No. 21 – Canberra Capitals
- Position: Forward
- League: WNBL

Personal information
- Born: 29 January 1984 (age 42) Adelaide, South Australia, Australia
- Listed height: 1.85 m (6 ft 1 in)

= Hannah Bowley =

Australian basketball player

Hannah Bowley (born 29 January 1984) is an Australian basketball player from South Australia, where she played junior basketball. She has played in the WNBL for two teams, the Perth Lynx and the Canberra Capitals. She has also played in the SEABL and the ABA.

==Personal==
Hannah Bowley was born on 29 January 1984 in Adelaide, South Australia. She is 185 cm tall, plays forward and wears number 21. She has a sister who played for the WNBL's Adelaide Lightning in 2008/09. When not playing basketball, she plays Australian rules football.

==Basketball==

===Junior basketball===
Bowley played junior basketball for South Australia's Sturt Sabres.

===WNBL===

====West Coast Waves====
Bowley played for the West Coast Waves in the 2005/06 season.

====Canberra Capitals====

=====2008/2009=====
Bowley played for the Canberra Capitals in the 2008/2009 season. She did not play very many minutes during the regular season. She was expected to help fill a void this season due to an early season injury to Michaela Dalgleish.

=====2009/2010=====
Bowley played for the Canberra Capitals in the 2009/2010 season.

=====2010/2011=====
Bowley hosted the team's Mad Monday celebration at the end of the 2010/2011 season. As of January 2011, Bowley had played 48 games in the WNBL and only scored three three-pointers. During the 2010/2011 season, she was the fourth centre/forward off the bench, playing behind Michelle Cosier, Suzy Batkovic and Marianna Tolo. In a January 2011 game against the West Coast Waves, she scored 13 points and was the team's second leading scorer, behind Jessica Bibby. During her time with the Capitals to this point, in an average game, she only touched the ball twice a game. She attended the 2010/2011 team award ceremony that took place at the end of the season before the finals. At the end of the season, she was off contract and needed to be resigned.

=====2011/2012=====
In the preparations for the 2011/2012 season, Bowley was seen as a good addition as a forward and team management believed she would compliment Marianna Tolo's play. She plays small forward. She was a member of the Canberra Capitals team during their 2011/2012 campaign. She had playing time during the team's November game against the West Coast Waves, where she played as a forward.
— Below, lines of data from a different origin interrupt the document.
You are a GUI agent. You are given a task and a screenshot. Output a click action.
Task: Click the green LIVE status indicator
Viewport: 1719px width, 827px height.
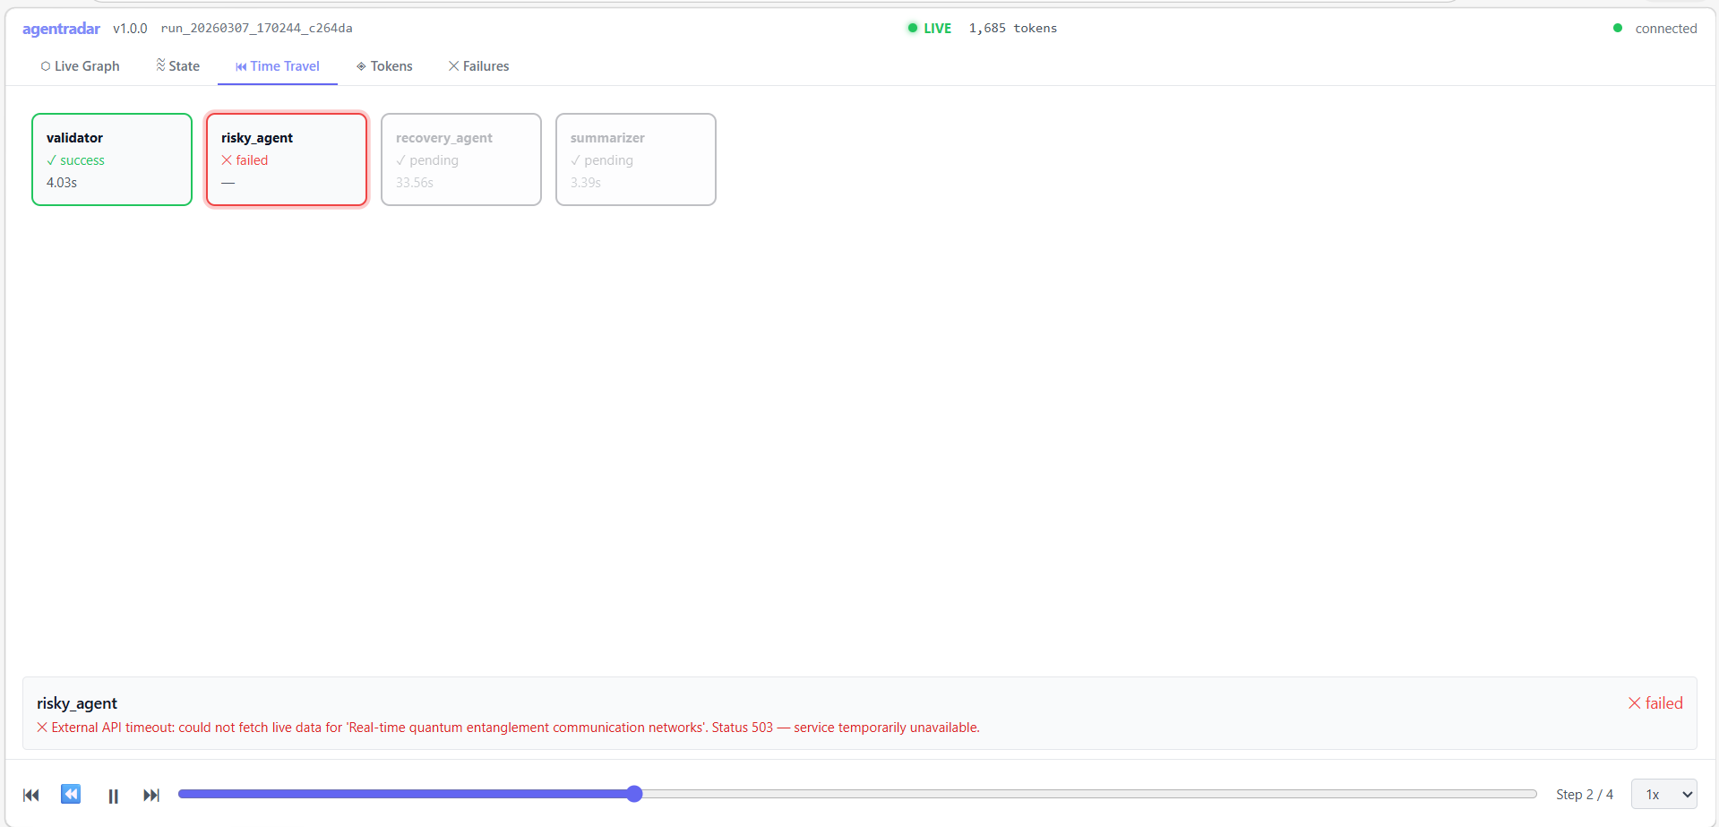(x=929, y=29)
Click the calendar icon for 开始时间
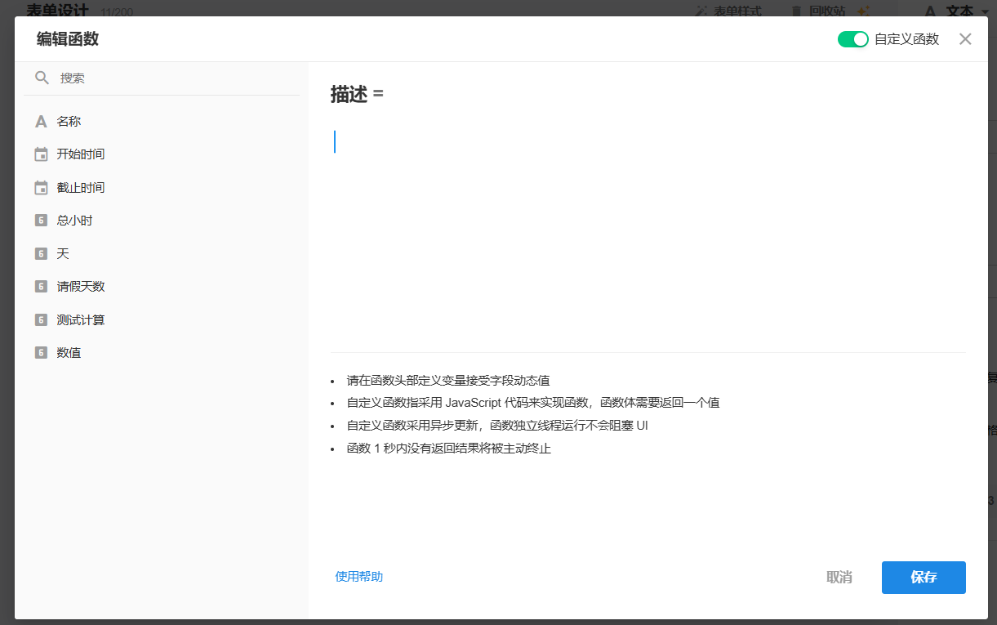The image size is (997, 625). click(41, 154)
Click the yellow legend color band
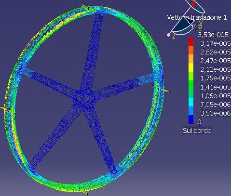 pyautogui.click(x=191, y=67)
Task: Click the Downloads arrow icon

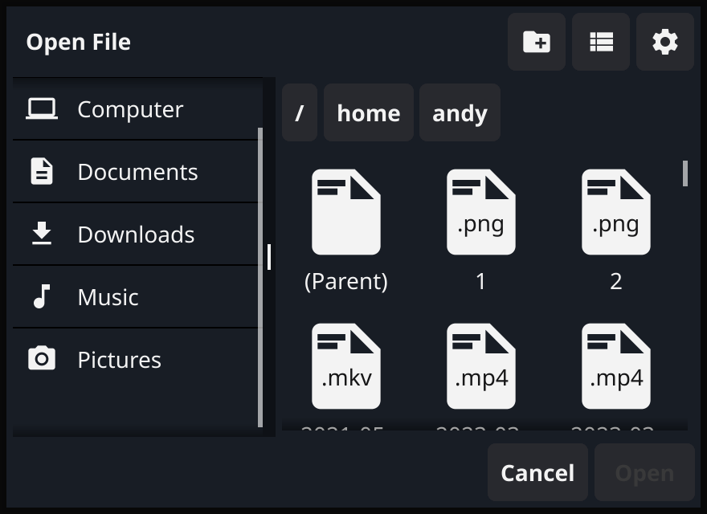Action: pos(42,234)
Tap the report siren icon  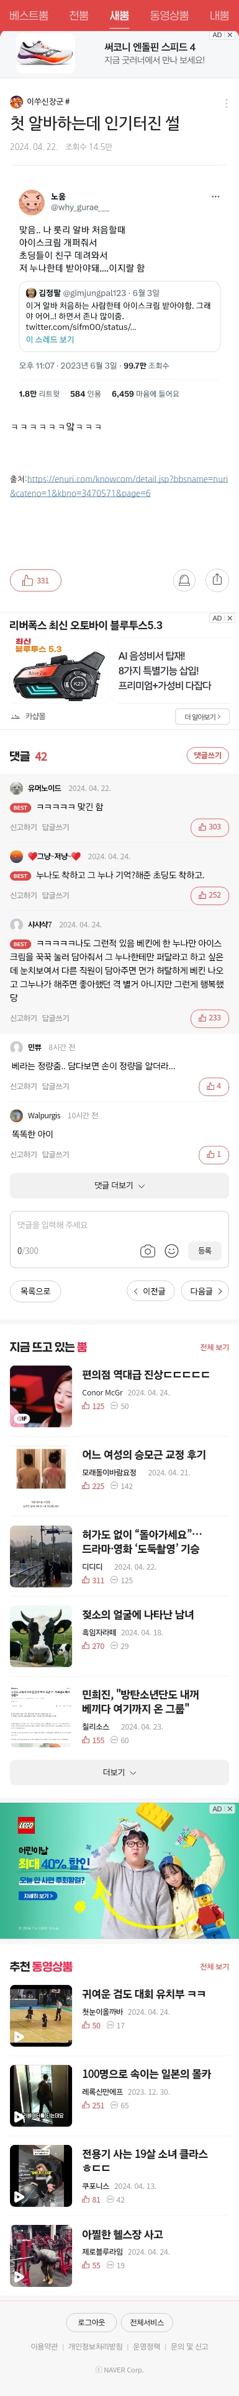point(184,580)
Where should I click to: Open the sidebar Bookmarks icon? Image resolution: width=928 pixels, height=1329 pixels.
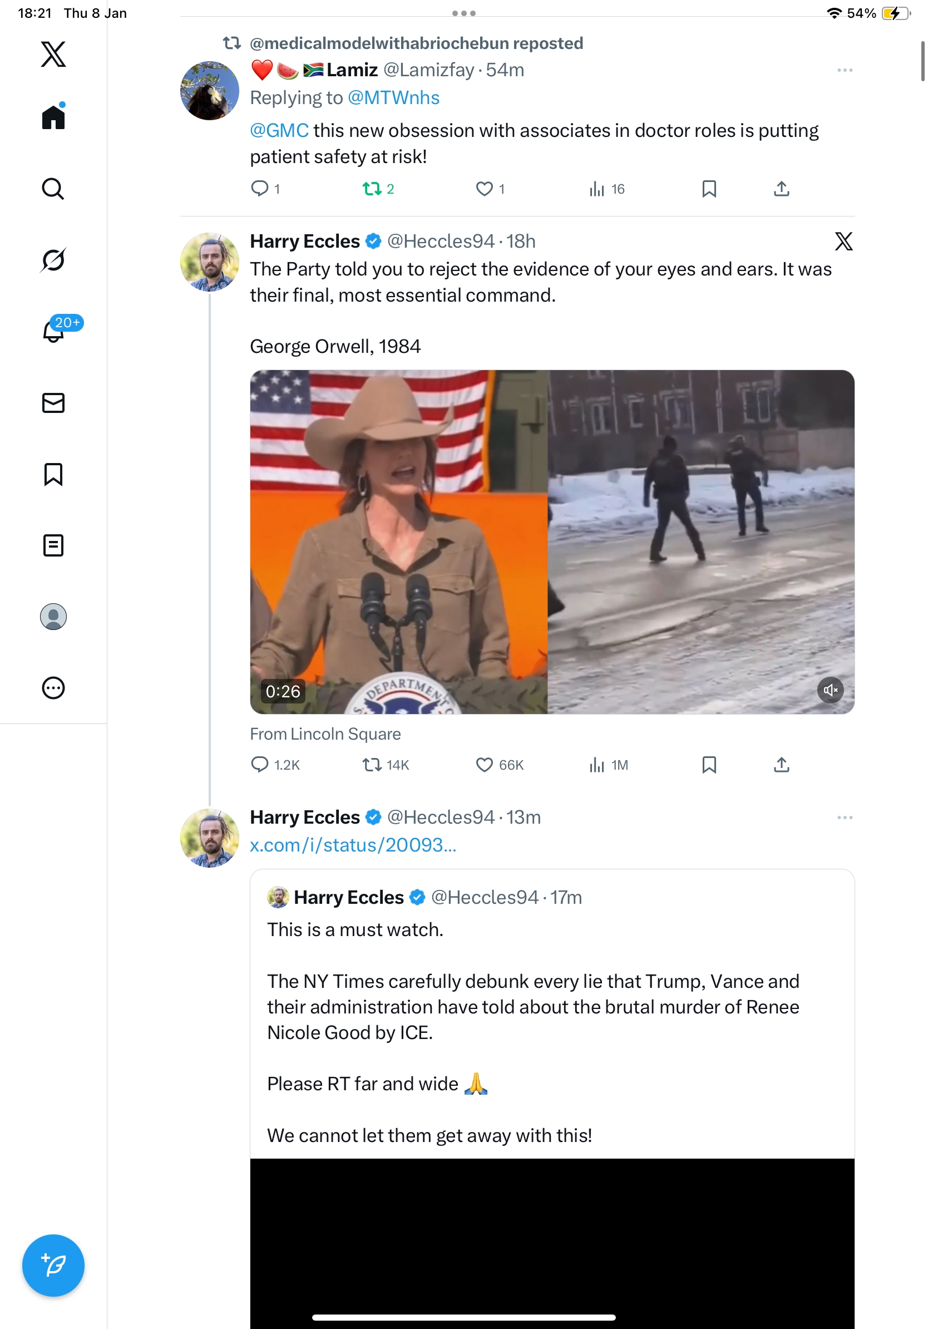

She also played in the November match against the Australian Institute of Sport that was played in Albury, New South Wales. She played in the 13 November 2011 game against the West Coast Waves. In December 2011, she had a hamstring injury and could not play in a game against the West Coast Waves and the Adelaide Lightning. She was estimated to be unable to play for three weeks. Opposition players like Eleanor Sharp credited Bowley as being a player that matters coming off the Capitals bench.

=====2012/2013=====
Bowley has committed to play for the Capitals in 2012/2013.

====SEABL====
Bowley played for Gladstone in the SEABL in 2011. In one August game for the team, she scored 26 points and in another game she scored 21.

====ABA====
Bowley played for teams in the ABA, and won ABA Central Championships in 2002, 2006 and 2008.